§ **PROBLEM REQUIREMENTS**:
Every line in the records below that holds "dropdown" must be identified and copied.

### DATA LISTING

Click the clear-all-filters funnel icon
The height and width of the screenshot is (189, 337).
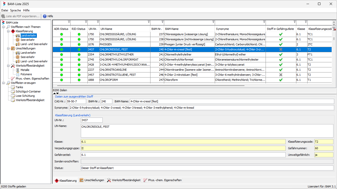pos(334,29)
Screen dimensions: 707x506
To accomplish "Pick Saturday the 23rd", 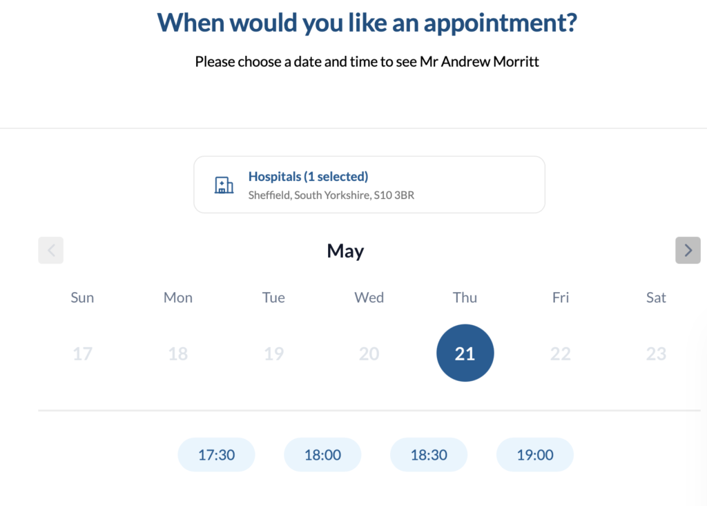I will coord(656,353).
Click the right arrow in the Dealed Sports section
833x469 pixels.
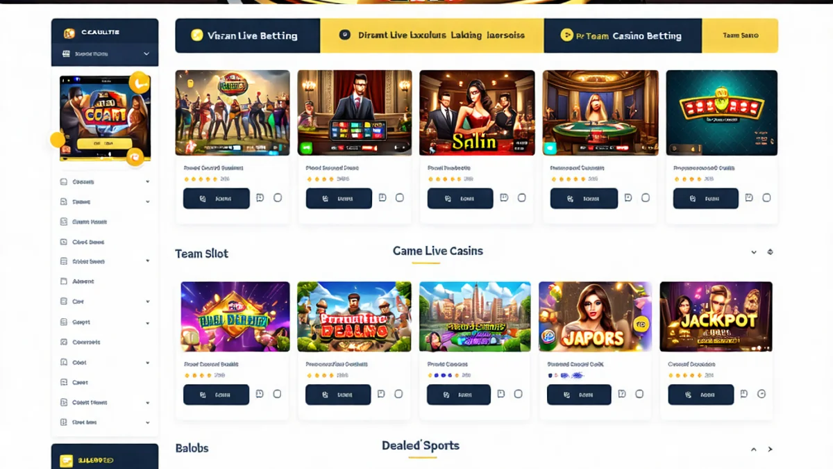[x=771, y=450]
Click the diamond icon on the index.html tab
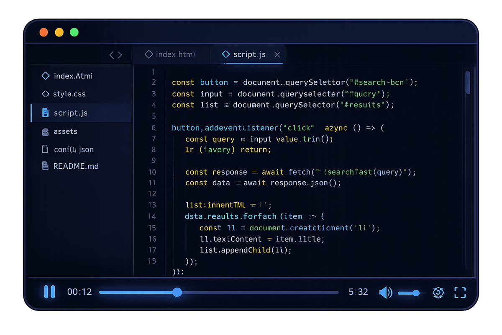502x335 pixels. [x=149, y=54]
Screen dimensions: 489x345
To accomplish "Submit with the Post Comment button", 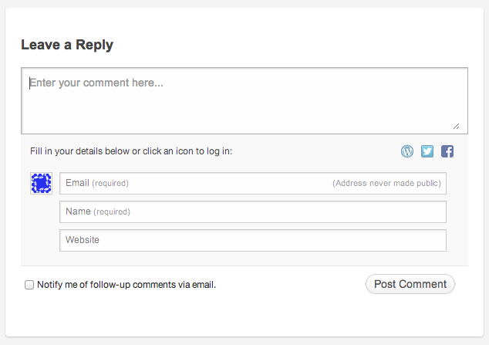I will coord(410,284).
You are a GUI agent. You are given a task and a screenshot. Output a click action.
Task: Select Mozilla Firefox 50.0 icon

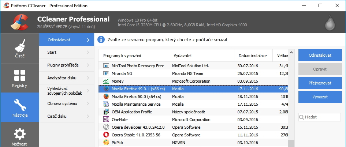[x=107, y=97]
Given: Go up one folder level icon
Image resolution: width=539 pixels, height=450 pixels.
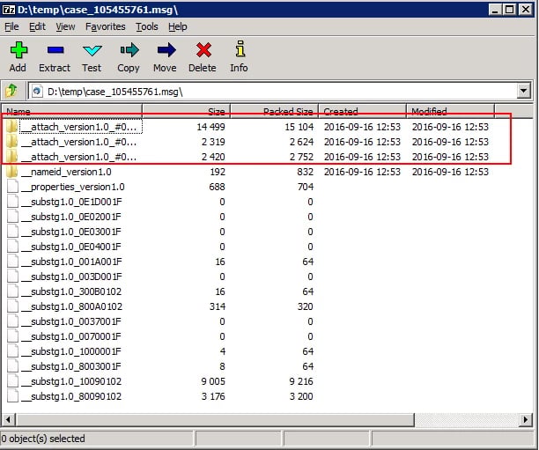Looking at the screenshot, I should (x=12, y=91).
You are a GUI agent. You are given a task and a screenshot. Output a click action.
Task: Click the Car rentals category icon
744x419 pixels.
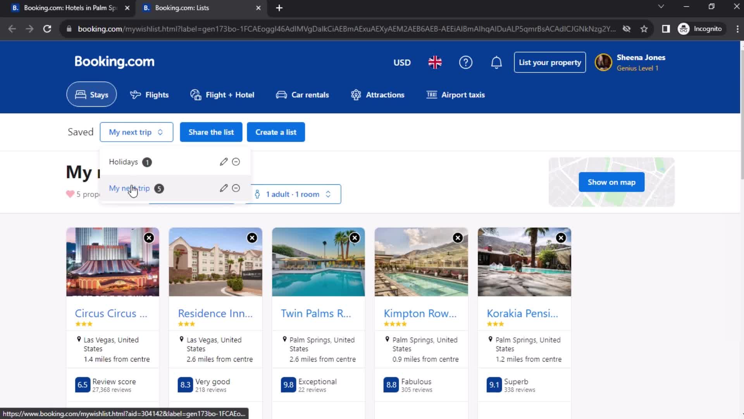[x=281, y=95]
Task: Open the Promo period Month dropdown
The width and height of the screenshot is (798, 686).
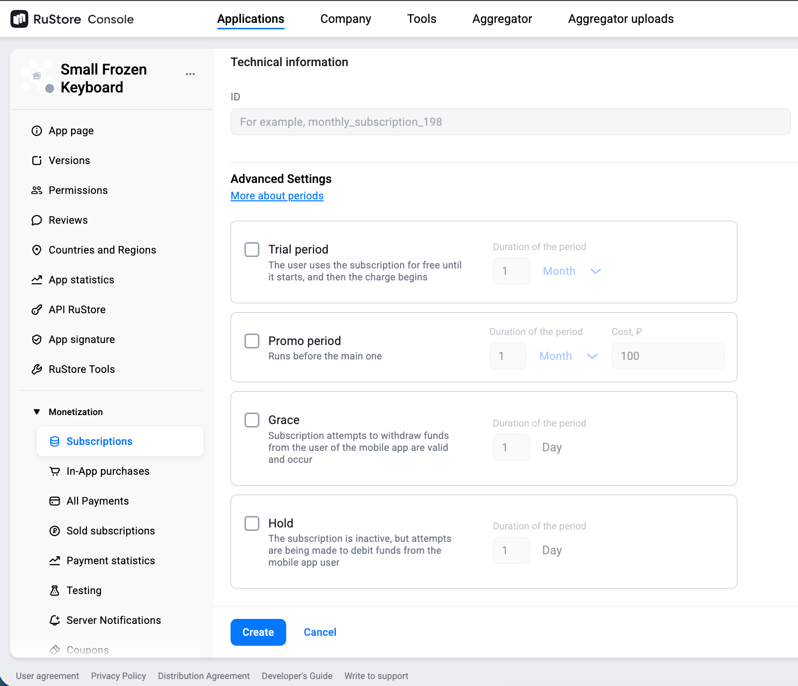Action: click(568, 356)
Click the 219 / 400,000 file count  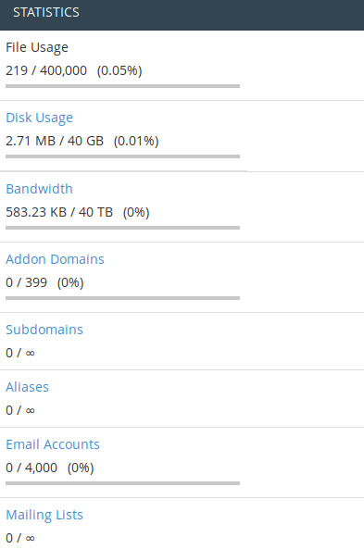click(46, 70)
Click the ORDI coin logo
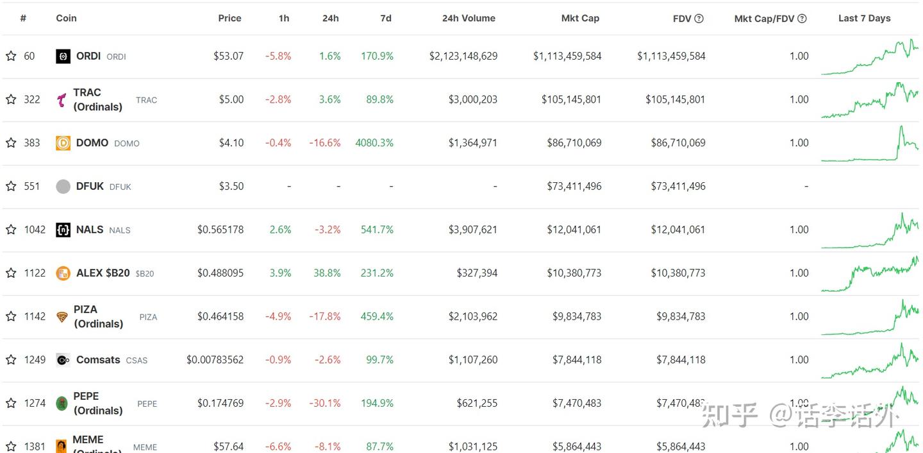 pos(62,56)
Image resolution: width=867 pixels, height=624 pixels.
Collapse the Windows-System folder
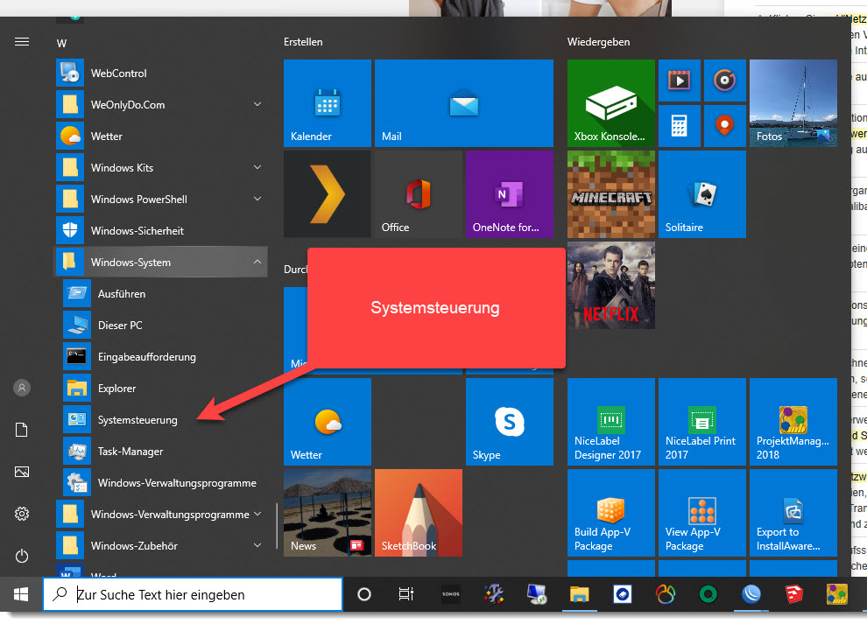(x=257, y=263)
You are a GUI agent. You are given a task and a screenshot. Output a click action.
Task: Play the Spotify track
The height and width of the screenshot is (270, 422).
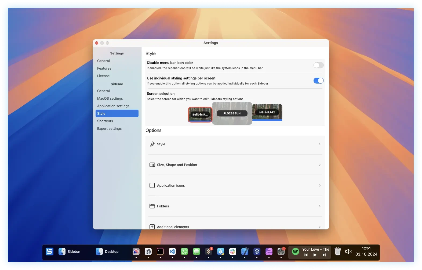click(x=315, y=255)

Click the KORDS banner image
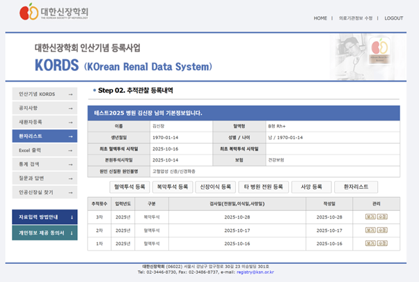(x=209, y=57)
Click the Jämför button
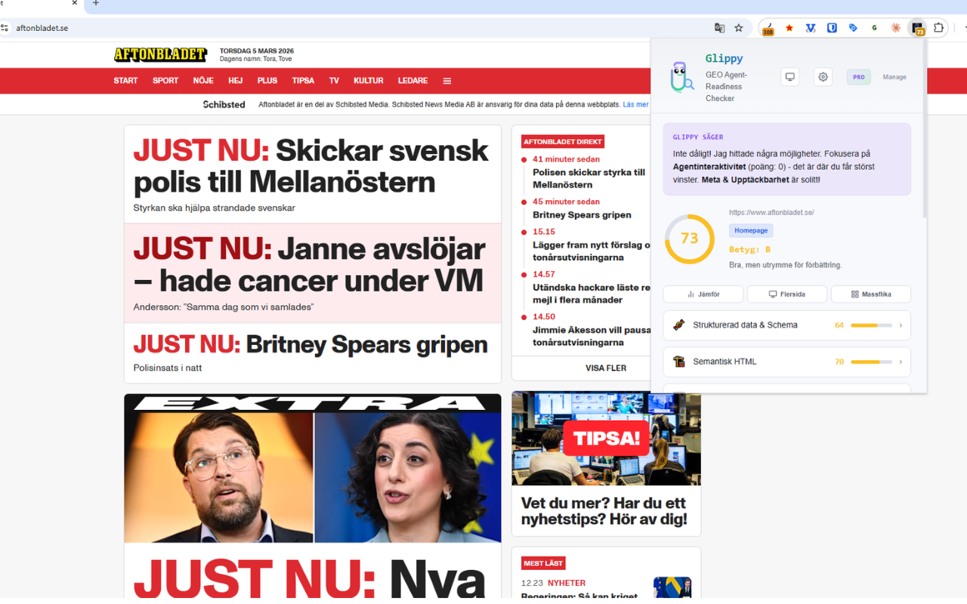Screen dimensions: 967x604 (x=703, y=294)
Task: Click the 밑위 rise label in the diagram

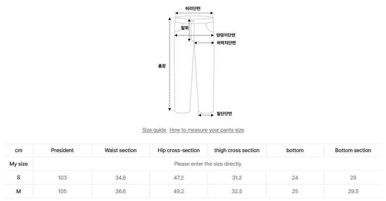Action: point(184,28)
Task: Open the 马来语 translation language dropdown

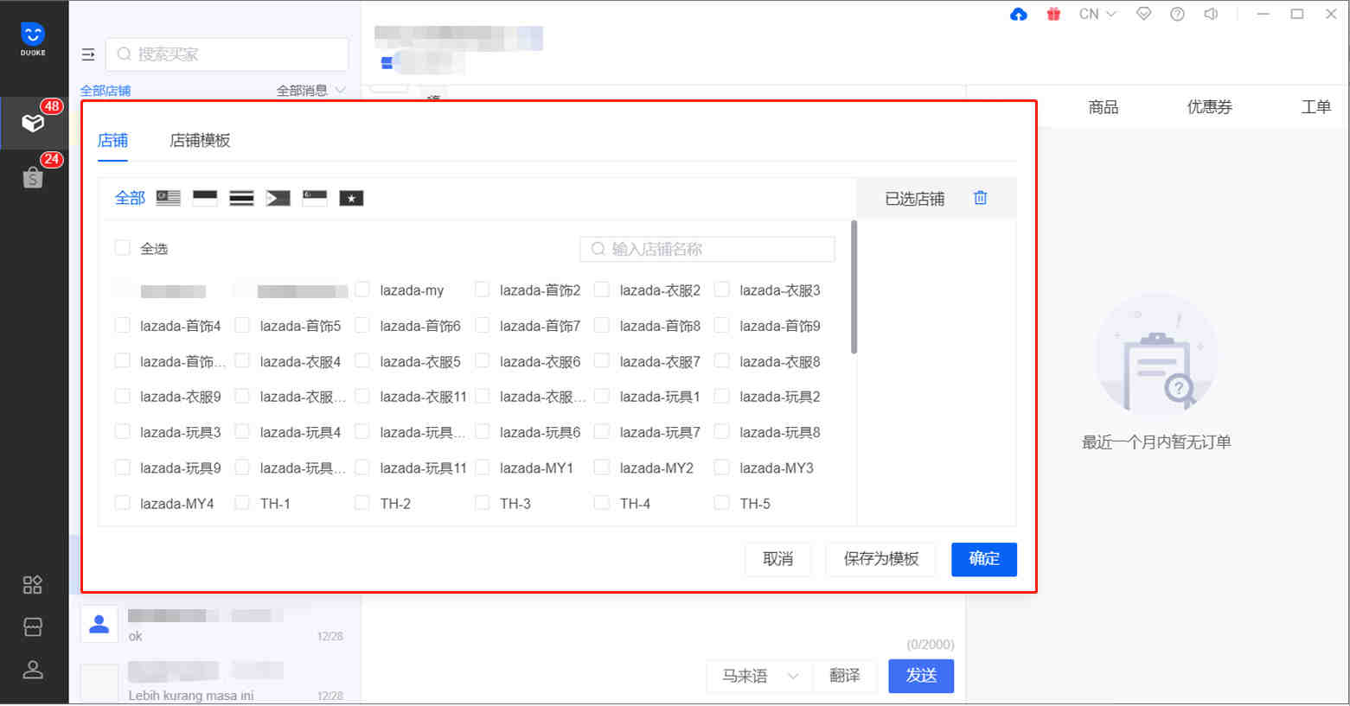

######

§ **RESPONSE AREA**:
Task: Open the Promo period Month dropdown
Task: Open the 马来语 translation language dropdown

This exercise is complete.